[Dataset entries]

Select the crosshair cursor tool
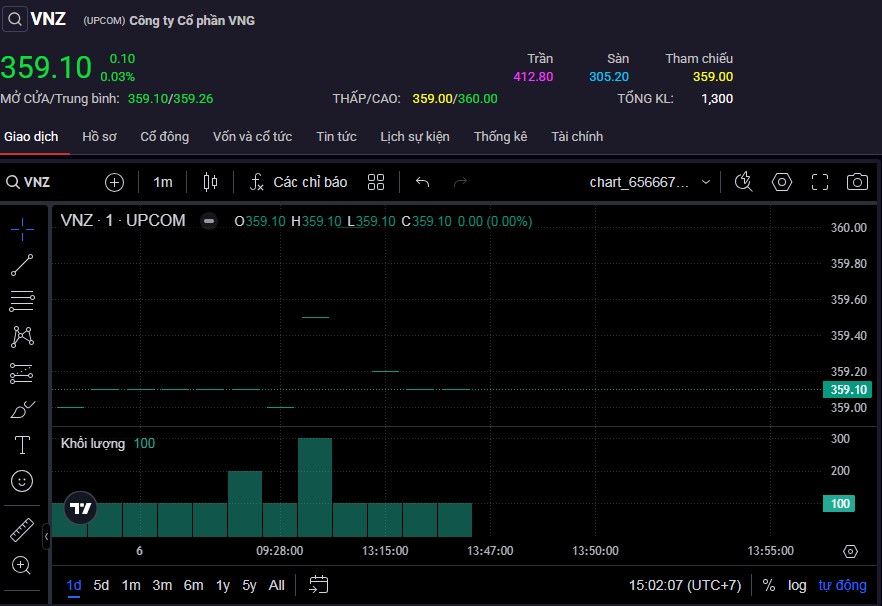 click(x=22, y=229)
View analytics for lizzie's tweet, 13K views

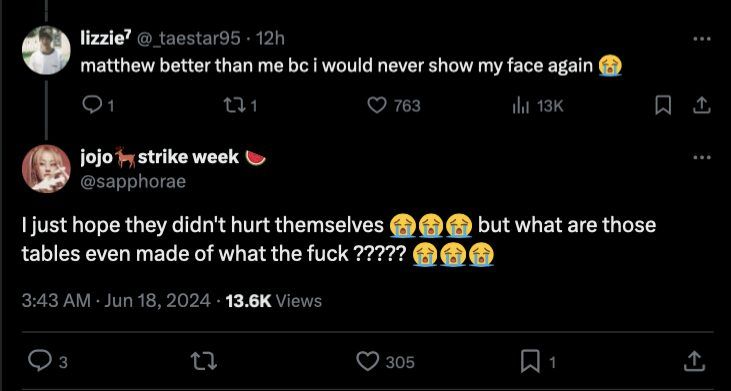(x=538, y=106)
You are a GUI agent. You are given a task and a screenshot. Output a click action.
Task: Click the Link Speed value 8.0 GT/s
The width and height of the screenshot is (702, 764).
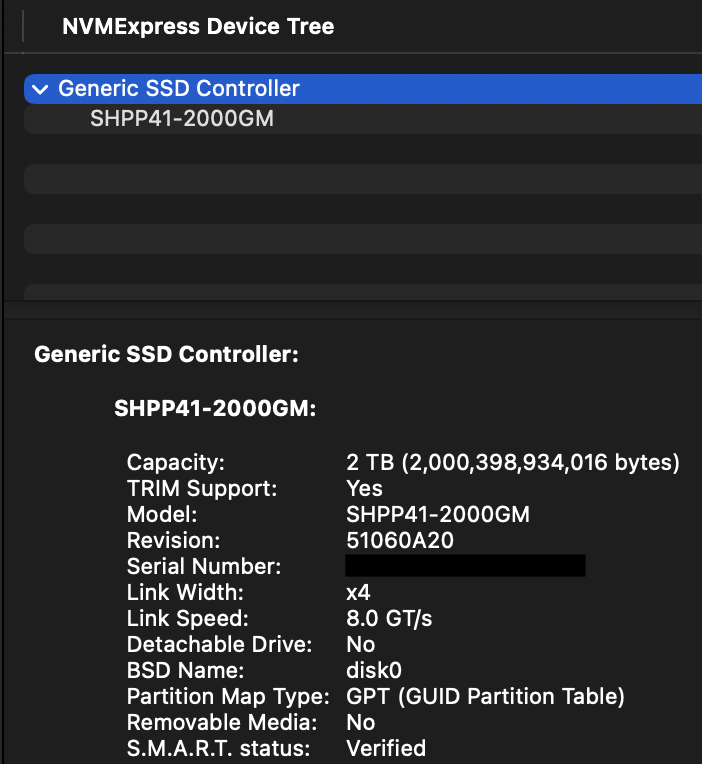[x=389, y=619]
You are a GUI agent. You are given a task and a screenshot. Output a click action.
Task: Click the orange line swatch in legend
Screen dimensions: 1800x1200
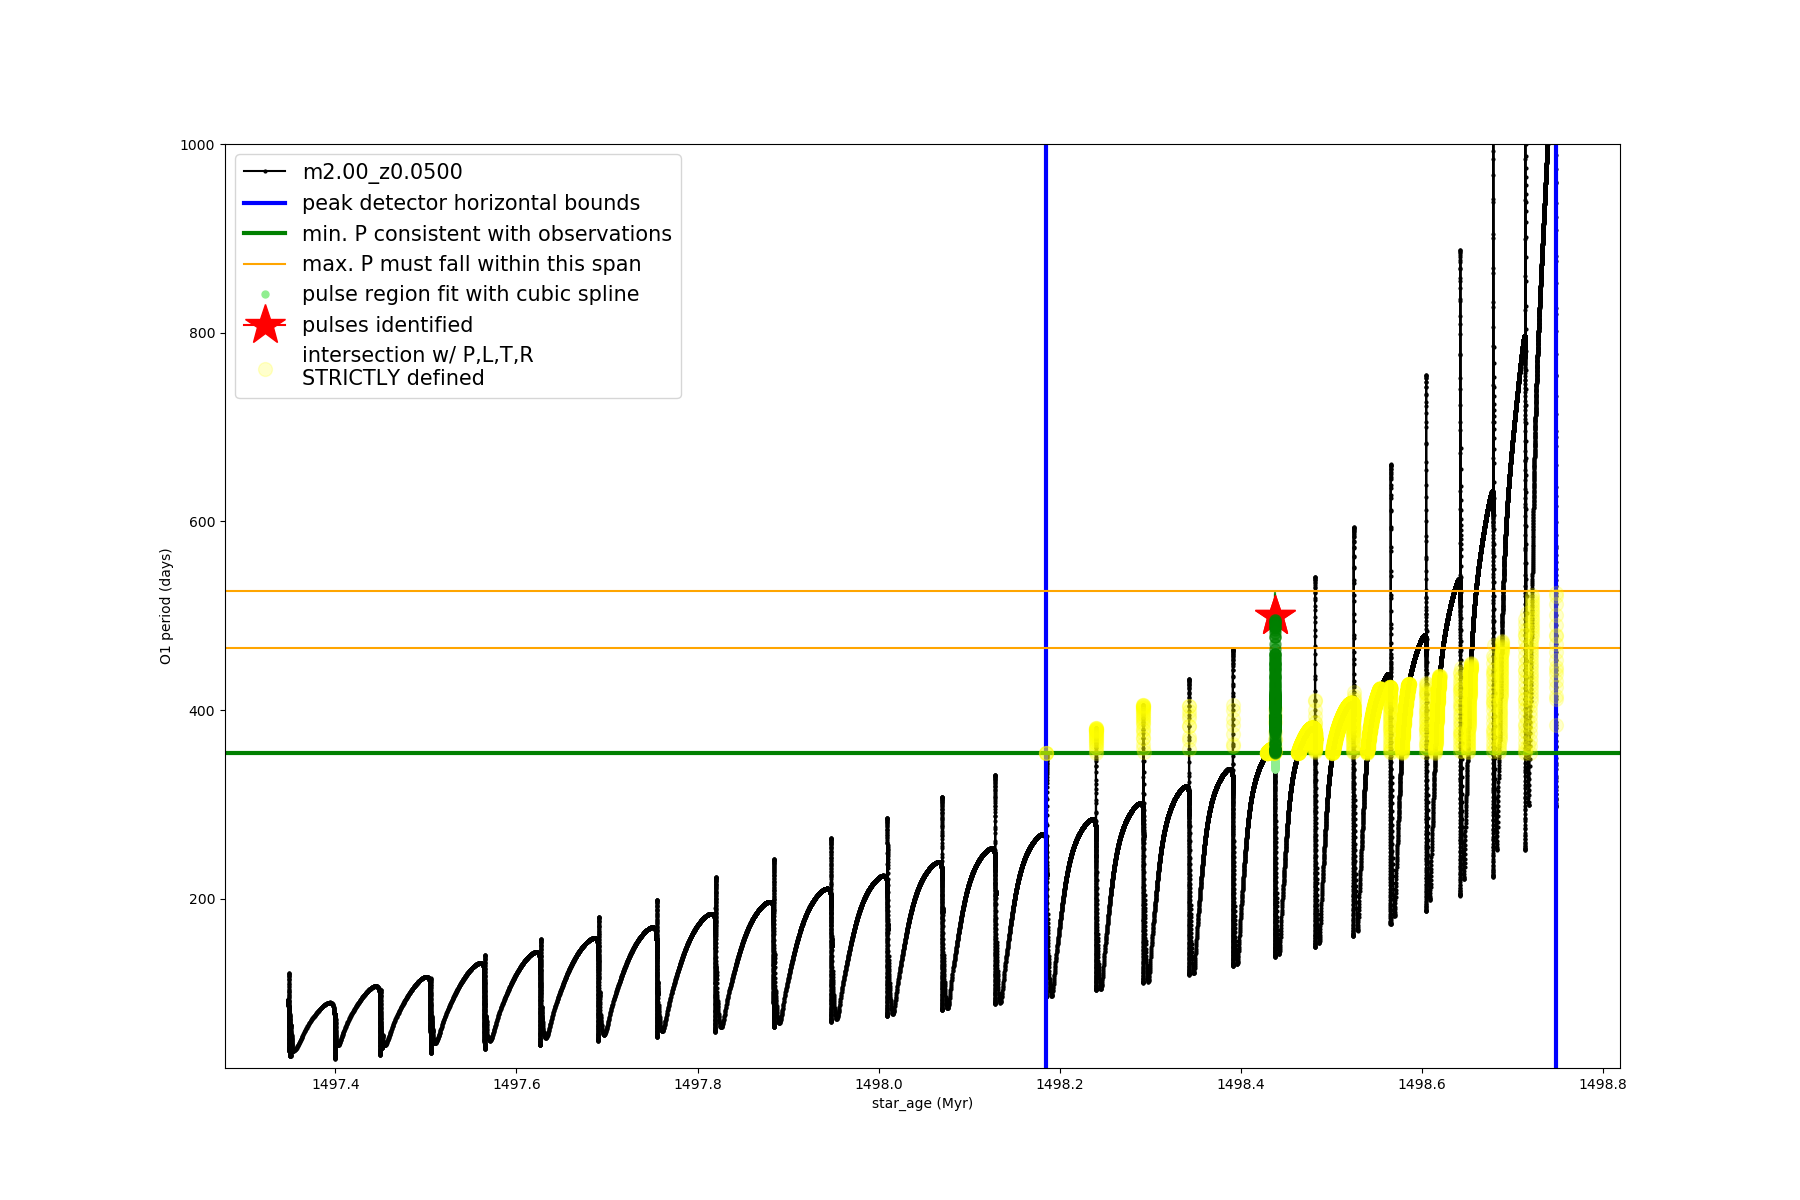click(265, 264)
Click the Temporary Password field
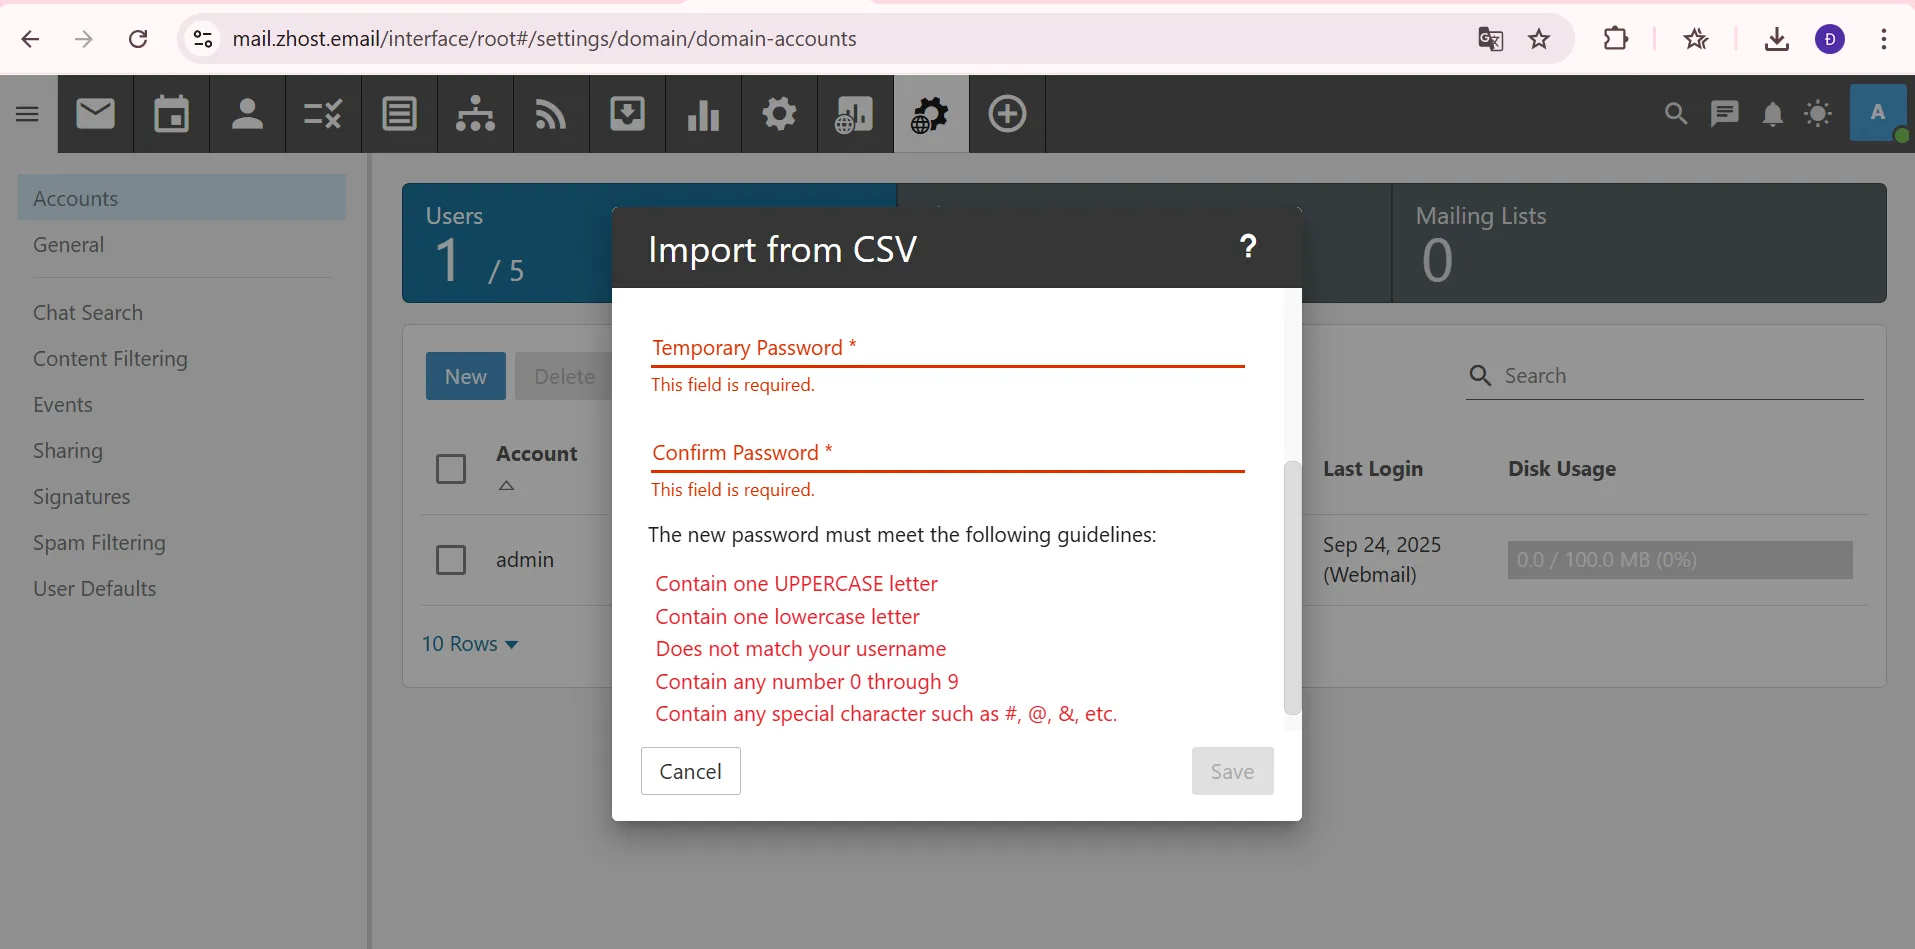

◆ **TASK DIRECTIONS**: The answer is the records above, repeated exactly, with no picture in it.

◆ **EXPECTED ANSWER**:
Select the crosshair cursor tool
 click(x=22, y=229)
View analytics for lizzie's tweet, 13K views

(x=538, y=106)
You are a GUI agent. You are given a task and a screenshot. Output a click action.
Task: Click the Link Speed value 8.0 GT/s
The width and height of the screenshot is (702, 764).
[x=389, y=619]
You are a GUI agent. You are given a task and a screenshot. Output a click action.
Task: Click the orange line swatch in legend
Screen dimensions: 1800x1200
click(265, 264)
Click the Temporary Password field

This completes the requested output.